A little more than a month before general elections, the spread of the Italian 10-year bond yield over German bunds has fallen to 133.2 basis points, a level not seen since Oct. 14, 2016, according to FactSet data. This is probably too low; yields on Italian bonds are likely to rise, either shortly before the election or after it, no matter what the result.
The good news is that the risk that Italy will cause the break-up of the eurozone has fallen sharply. The latest Sentix survey showed the headline eurozone break-up index fell to an all-time low of 6.9% in January. The sub-index for Italy was at 5.22%, showing that Italy remains a country which, in investors' view, still risks leaving the single currency area.
However, the likelihood of a populist-led government with an anti-euro platform emerging from the March 4 elections has dropped "significantly" over the past half year, according to Jamie Thompson, head of macro scenarios, and Nicola Nobile, senior economist at the Oxford Economics think-tank.
They pointed out that economic recovery and declines in immigration flows have eased economic and cultural stresses, while Italians' opinion of the euro has improved slightly. As a result, even the populists in Italy have softened their anti-euro rhetoric, realizing probably that insisting on leaving the single currency area is not the vote winner that it was thought to be.
The latest Eurobarometer survey of perceptions across the EU, published in December last year, showed that 59% of Italians were in favor of "a European economic and monetary union with one single currency, the euro."
The survey also showed that although most Italians (74%) perceive the situation their country as bad, their personal circumstances are beginning to improve.

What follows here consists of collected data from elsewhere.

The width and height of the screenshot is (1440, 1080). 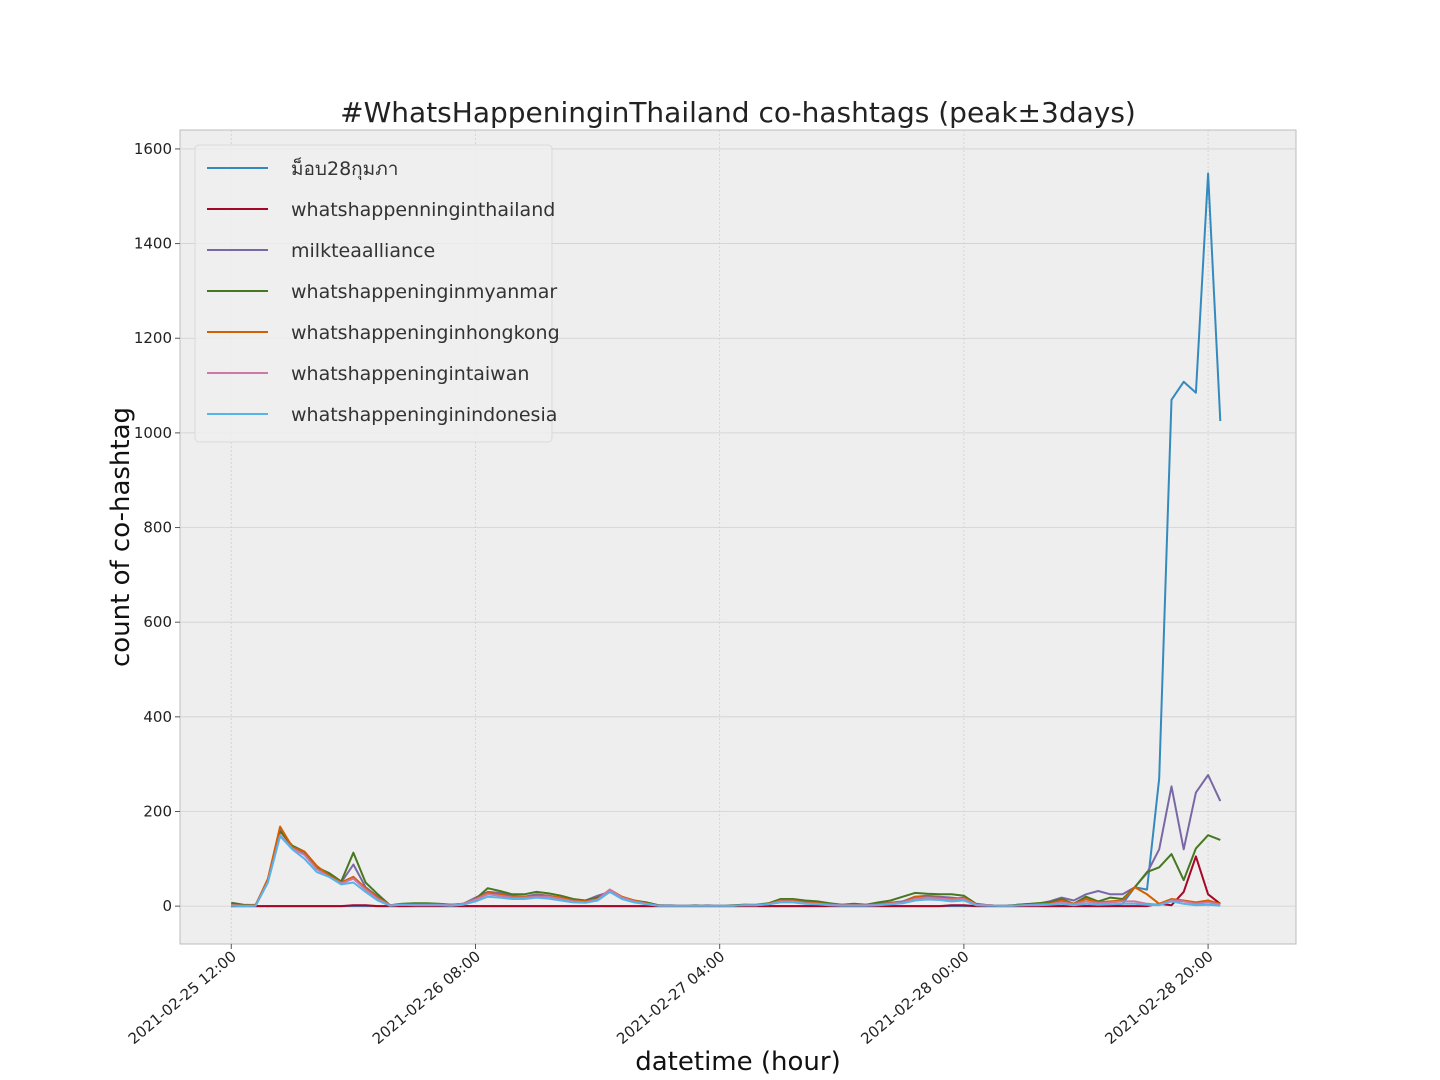 What do you see at coordinates (167, 906) in the screenshot?
I see `y-tick-label: 0` at bounding box center [167, 906].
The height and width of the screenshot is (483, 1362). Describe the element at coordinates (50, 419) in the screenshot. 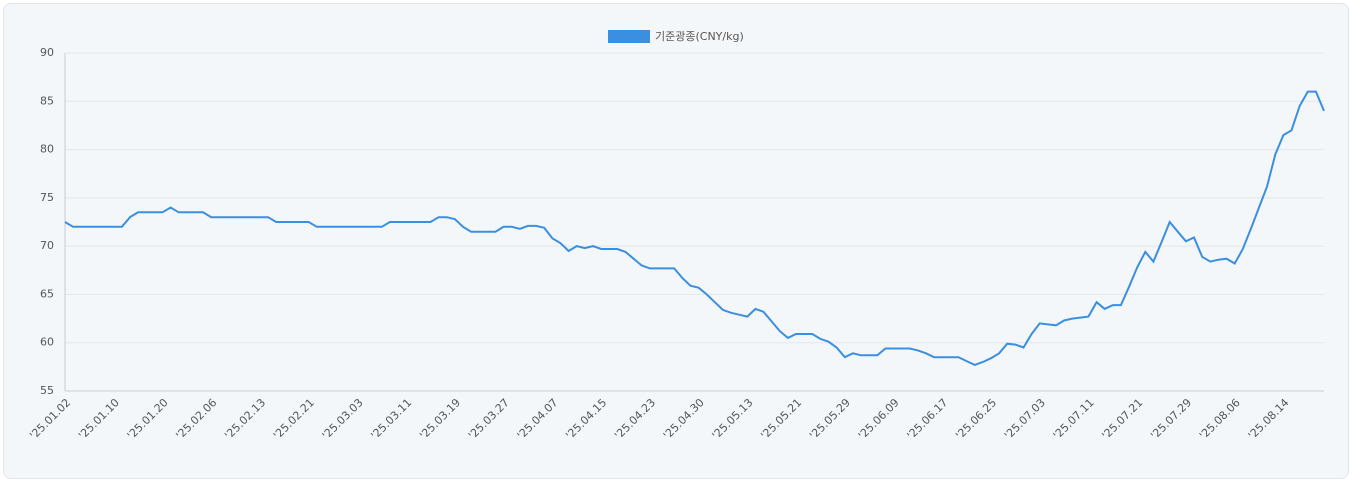

I see `x-tick-label: '25.01.02` at that location.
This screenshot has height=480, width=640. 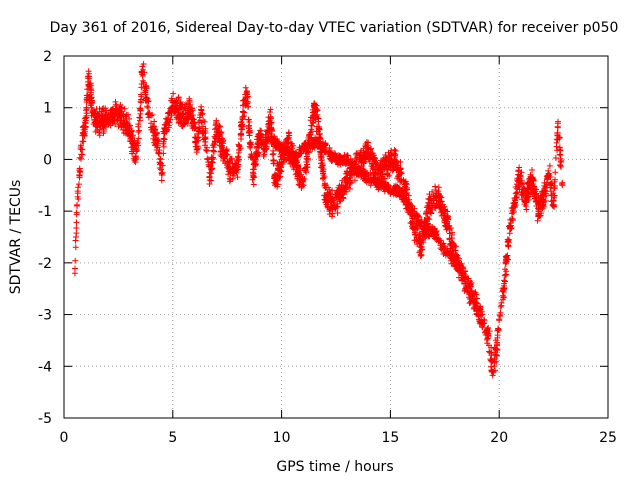 What do you see at coordinates (48, 109) in the screenshot?
I see `y-tick-label: 1` at bounding box center [48, 109].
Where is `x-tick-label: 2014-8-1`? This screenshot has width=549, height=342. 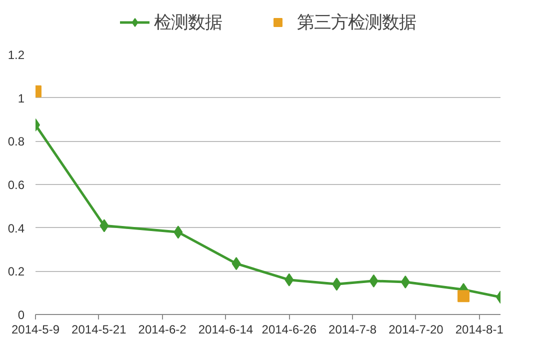 x-tick-label: 2014-8-1 is located at coordinates (480, 329).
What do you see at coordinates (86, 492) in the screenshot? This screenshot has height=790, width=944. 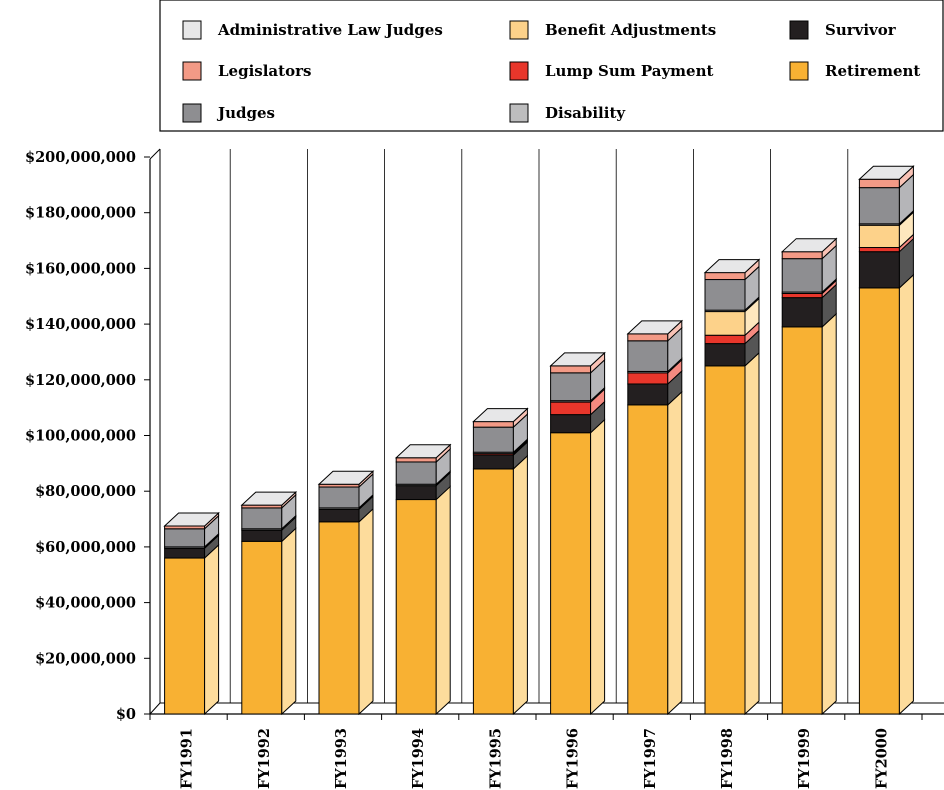 I see `y-tick-label: $80,000,000` at bounding box center [86, 492].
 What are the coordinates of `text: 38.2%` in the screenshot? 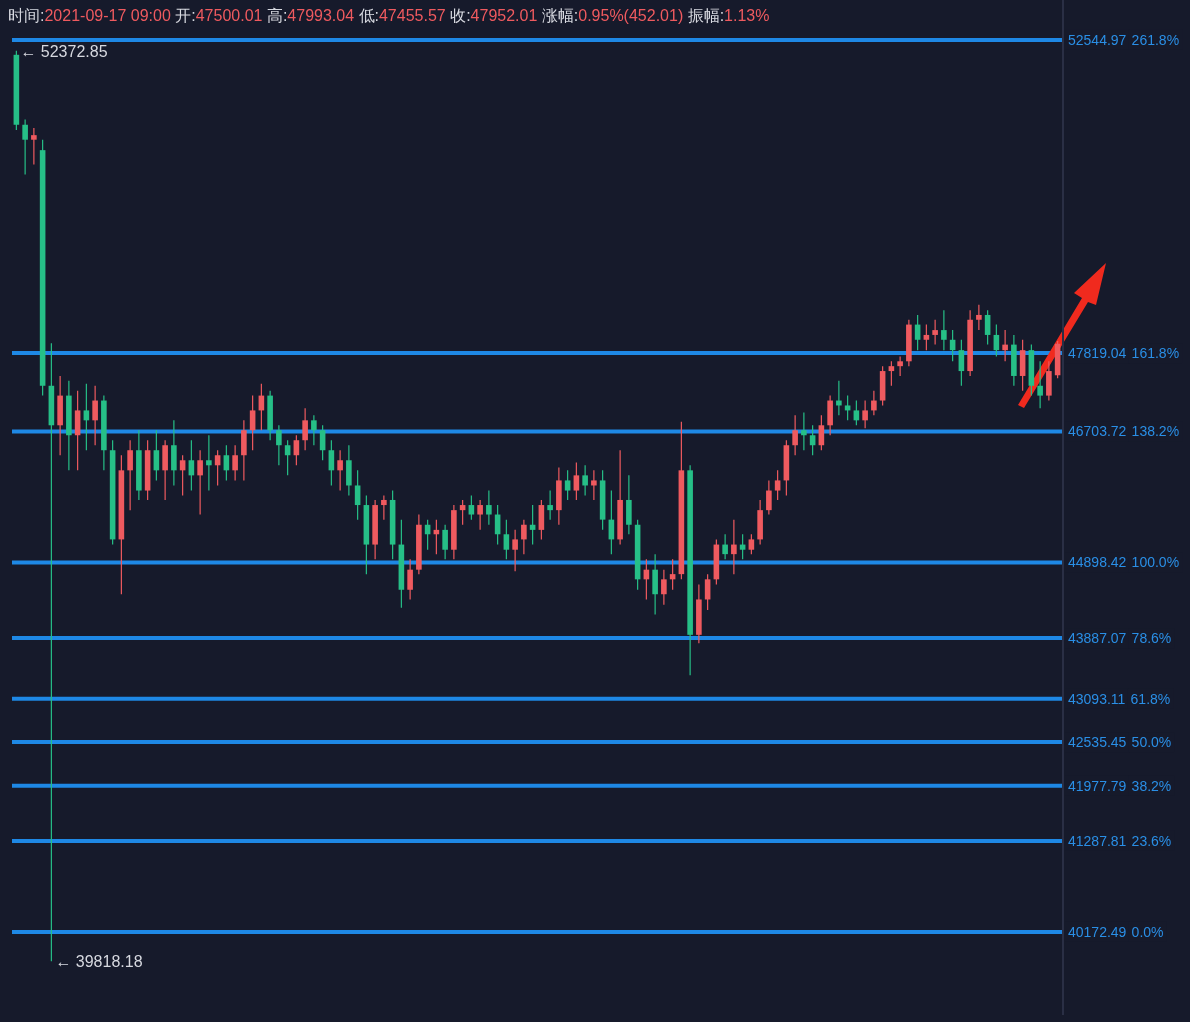 It's located at (1152, 786).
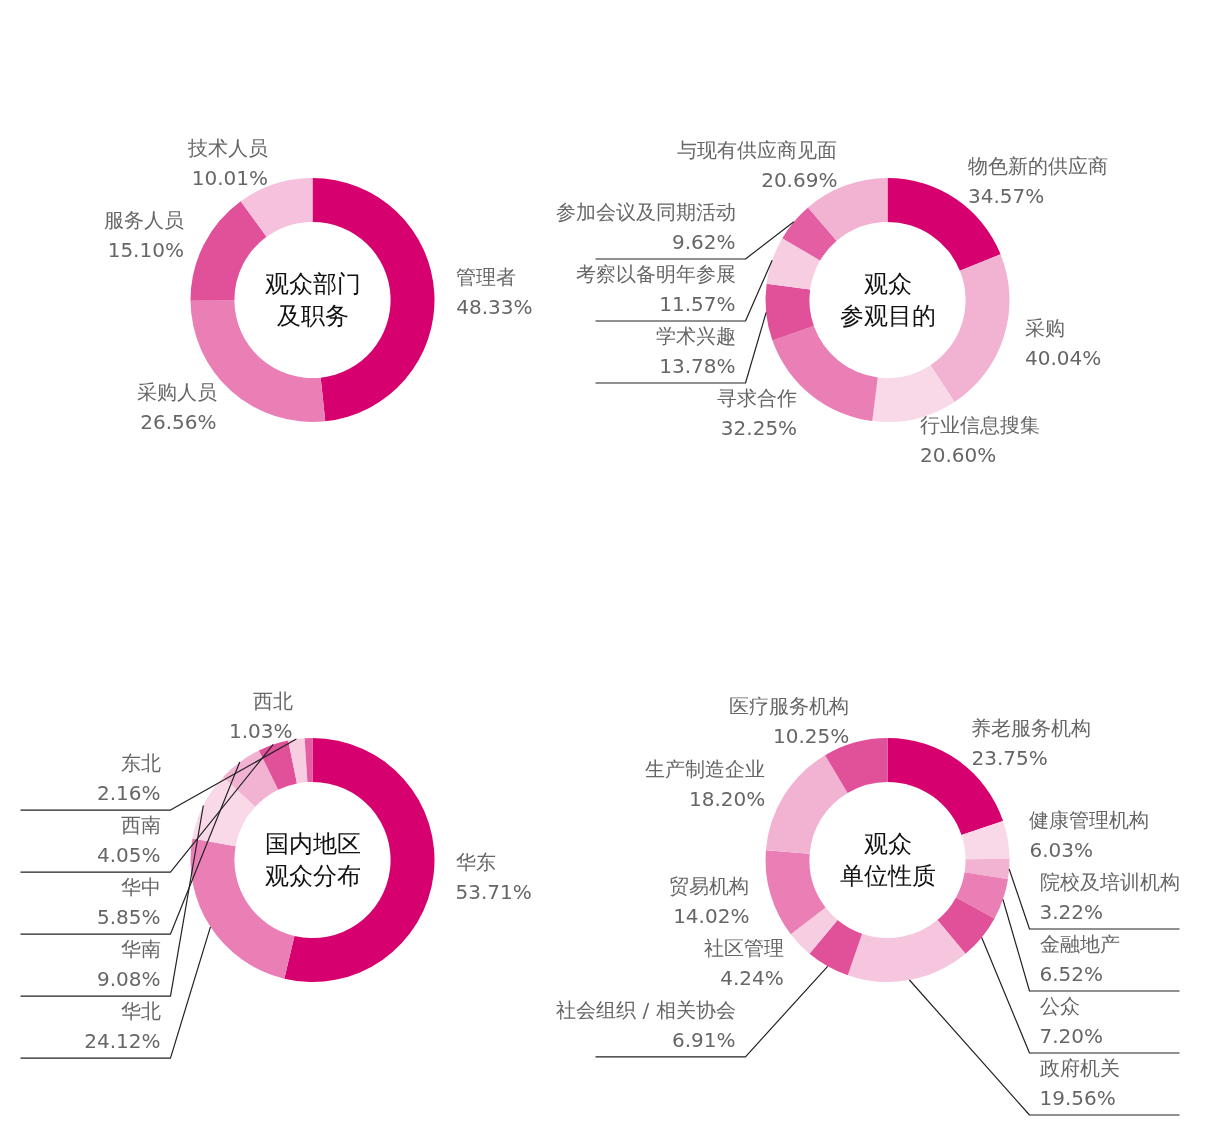 This screenshot has height=1140, width=1210. Describe the element at coordinates (759, 428) in the screenshot. I see `data-label: 32.25%` at that location.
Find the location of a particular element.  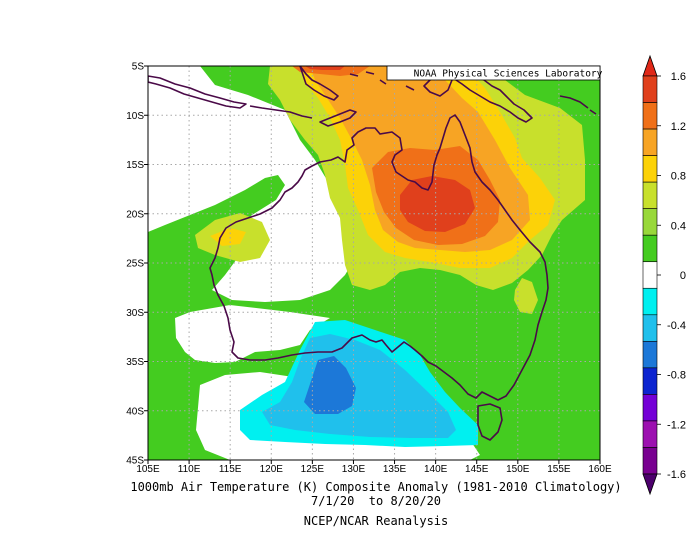

contour-red-top is located at coordinates (325, 68).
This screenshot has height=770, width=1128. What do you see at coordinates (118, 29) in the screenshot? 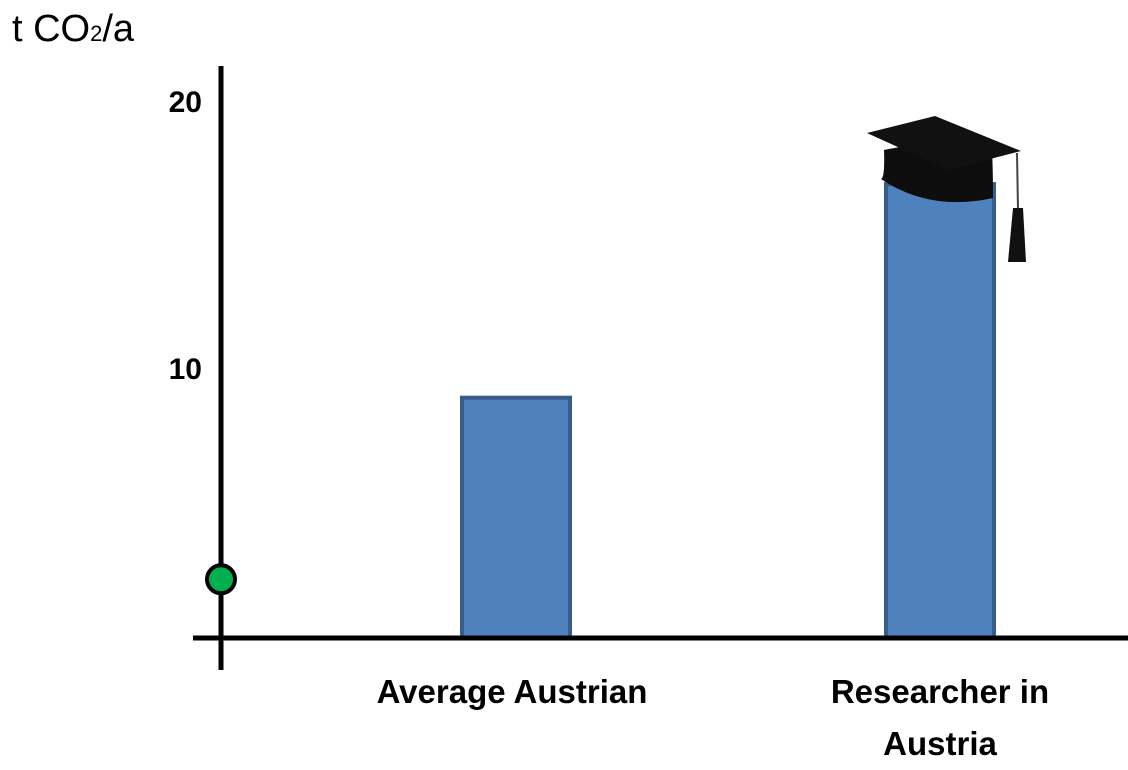
I see `y-axis-label-suffix: /a` at bounding box center [118, 29].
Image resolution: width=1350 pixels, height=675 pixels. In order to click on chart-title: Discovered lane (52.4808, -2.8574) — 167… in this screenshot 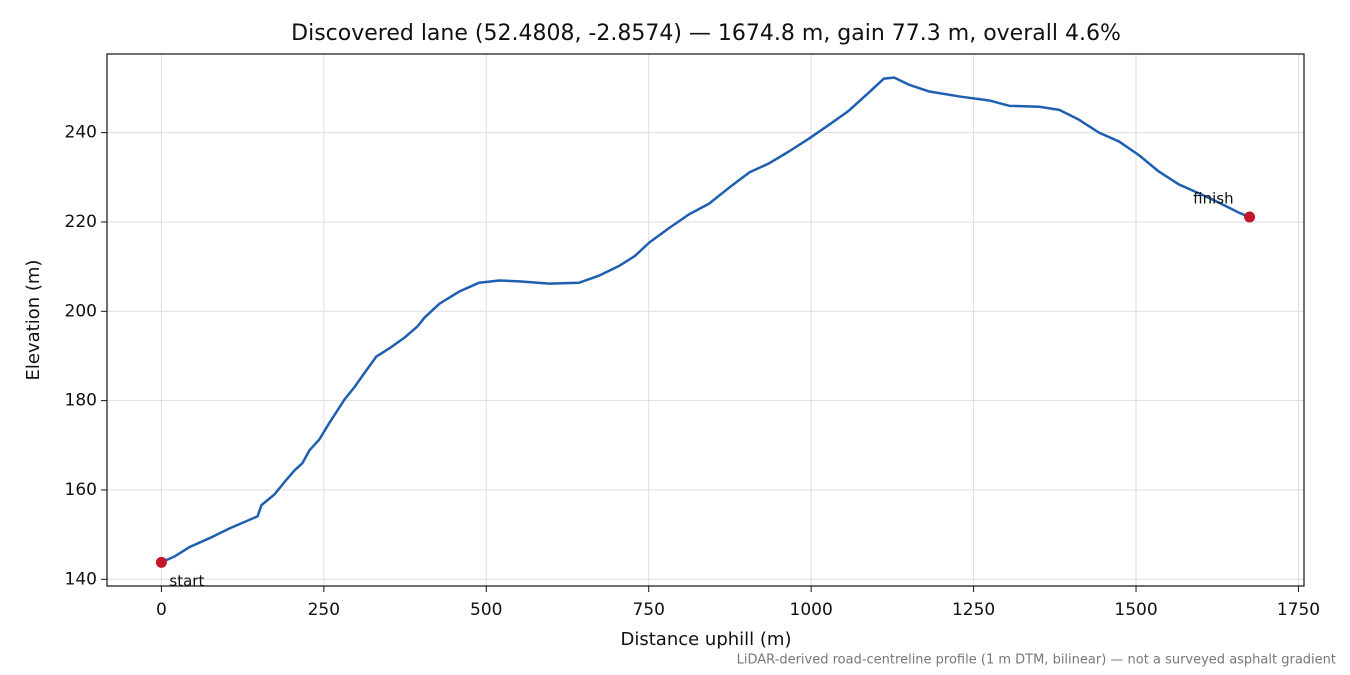, I will do `click(706, 34)`.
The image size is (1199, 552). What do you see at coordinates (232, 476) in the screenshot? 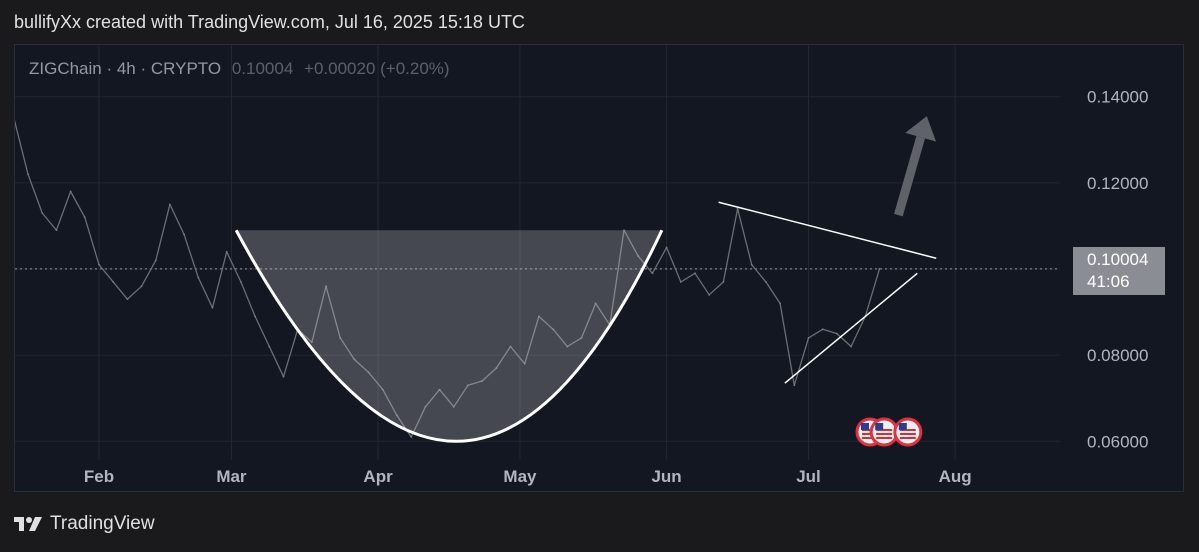
I see `x-tick-label: Mar` at bounding box center [232, 476].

The percentage of people considering that their own personal job situation is bad has fallen by two percentage points to 31% in the autumn of last year from the spring.
Moreover, the percentage of Italians who believe the financial situation of their household is bad has fallen by three percentage points in the same period to a total of 34%, while the number of those who believe their financial situation will improve over the next year has edged up by two percentage points to 27%.
The leader of the populist Five-Start Movement (who insists his party is not populist), Luigi Di Maio, was in London earlier this week to meet with various groups of investors. His party leads in opinion polls, with around 28% of respondents saying they will vote for it.
Di Maio made it clear that his party would not seek a referendum on taking Italy out of the eurozone and the European Union, which could help explain the tightening of the spread of Italian bond yields over bunds.
"Our stance on Europe, on the euro, is that we want to remain part of the EU and the euro zone. We just want to change some economic rules. This should not scare businesses and investors, (that) we want to get some results for Italy and re-launch the EU," he told CNBC in an interview on Wednesday, Jan. 31.
Among the changes to the economic rules that he mentions, a worsening of the fiscal situation is very likely. This is something that investors have so far failed to price in, as they still focus on the relief caused by the populists' stalling in opinion polls and softening of anti-euro tones.
But, as Capital Economics European economist Jack Allen points out, "after all, most of the major parties have promised big tax cuts without offsetting reductions in spending. And most also want to loosen the EU's grip on Italy's budget. As a result, investors' concerns about debt sustainability will probably rise."
For the moment, the European Central Bank is still buying eurozone bonds, and a big part of those are Italian bonds. But with the ECB set to end its bond purchases in September, if the spread between Italian 10-year bond yields over German bunds has not already bottomed, it likely will soon. Investors should adjust their expectations accordingly.